Recently I’ve started to wonder if maybe, just maybe, my body is a little smarter than I am. Maybe it’s got an intrinsic sense of what’s best that encompasses more than the simple variables I’m able to look at when picking a particular weight for myself. Let me give you an example…
When I was competing in strongman my all-time favorite strongman was a former world’s strongest man named Jón Páll Sigmarsson. Sigmarsson was about 6’3 and weighed 315 pounds at his biggest and best. He also looked awesome:
Inspired by Jón Páll I decided my goal was to weigh 315 as well, a feat I accomplished just before Ontario’s Strongest Man my last year competing:
Obviously I was pretty big and strong at this point but I honestly can’t tell you that 315 was MY best weight. Sure, it worked for Jón Páll but was it the best choice I could have made? I’ll never know. What I can say is: I wonder. I wonder if I would have been better off making better food choices and recovering quicker even if it meant just weighing 305. I wonder if I could have been just as strong but more athletic and quicker if I weighed 280. I wonder if maybe I would have performed my best with another 20 pounds walking around at 335.

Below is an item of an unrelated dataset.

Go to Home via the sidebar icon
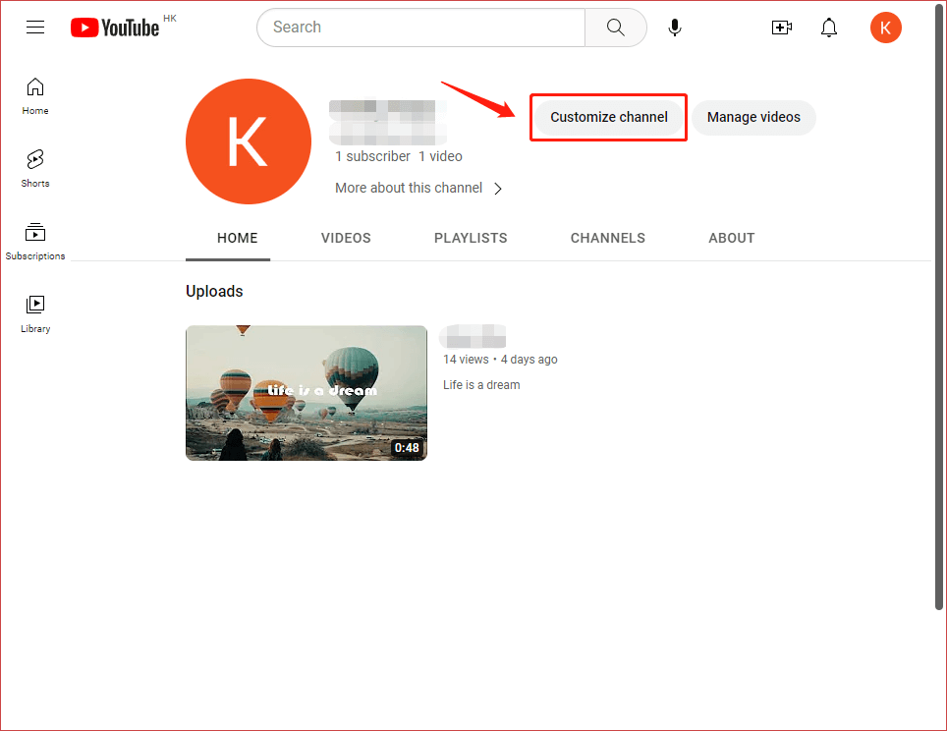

I’ll never know for sure what would have been the absolute best for me because I didn’t give myself, and my body, the opportunity to figure it out. I didn’t say, “Ok body, I want to be the best strongman I can be - let’s go figure that out and see what it takes.” Instead I said, “I’ve gotta weigh 315 like Jón Páll!”

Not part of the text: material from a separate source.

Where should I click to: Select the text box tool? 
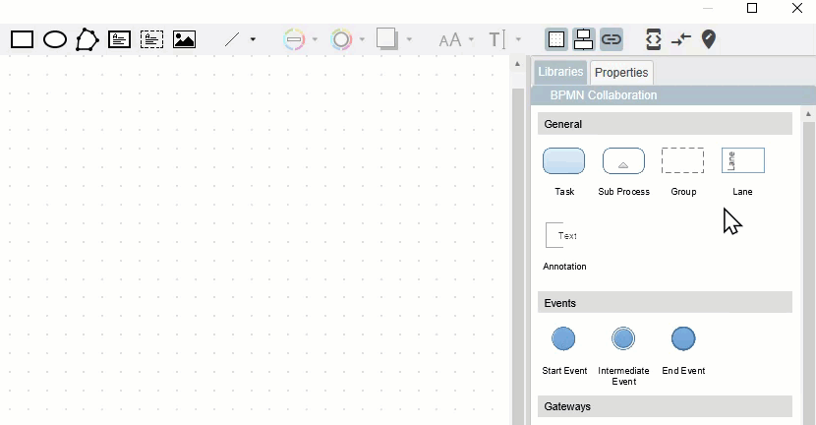click(119, 39)
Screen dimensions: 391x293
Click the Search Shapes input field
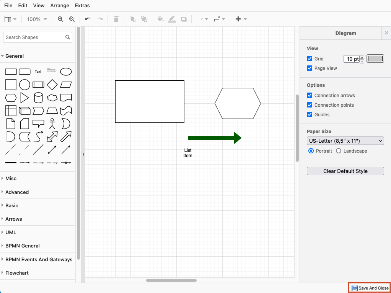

This new approach, this “I want to feel like X, perform like Y and look like Z” is what I do now. I let my results and, body, take the wheel when it comes to the specifics and don’t try to force myself into a certain mold or number of pounds.
Obviously this requires some faith and trust in the process. It’s a new thing for me to take what I weigh off the table and focus on everything else but as I’ve given myself over to this new system more and more the most unique thing is happening - everything else is coming easier. I’m performing better, recovering quicker and looking better even if that happens to be five pounds more or less than I would have expected, or wanted it to happen at, but at the end of the day I’ve learned I have to choose what’s important to me. If that’s the scale, so be it - as long as I’m willing to accept the ramifications of that decision and the same on the other side, I’m able to get everything I want if I’m willing to give up the control of seeing a certain number on the scale.
So, can I tell you if this is the right play for you? No, I can’t. My only hope is that you’ll at least consider, and maybe even test this out, it’s worked too well for me not to share to it with you. Good luck, either way.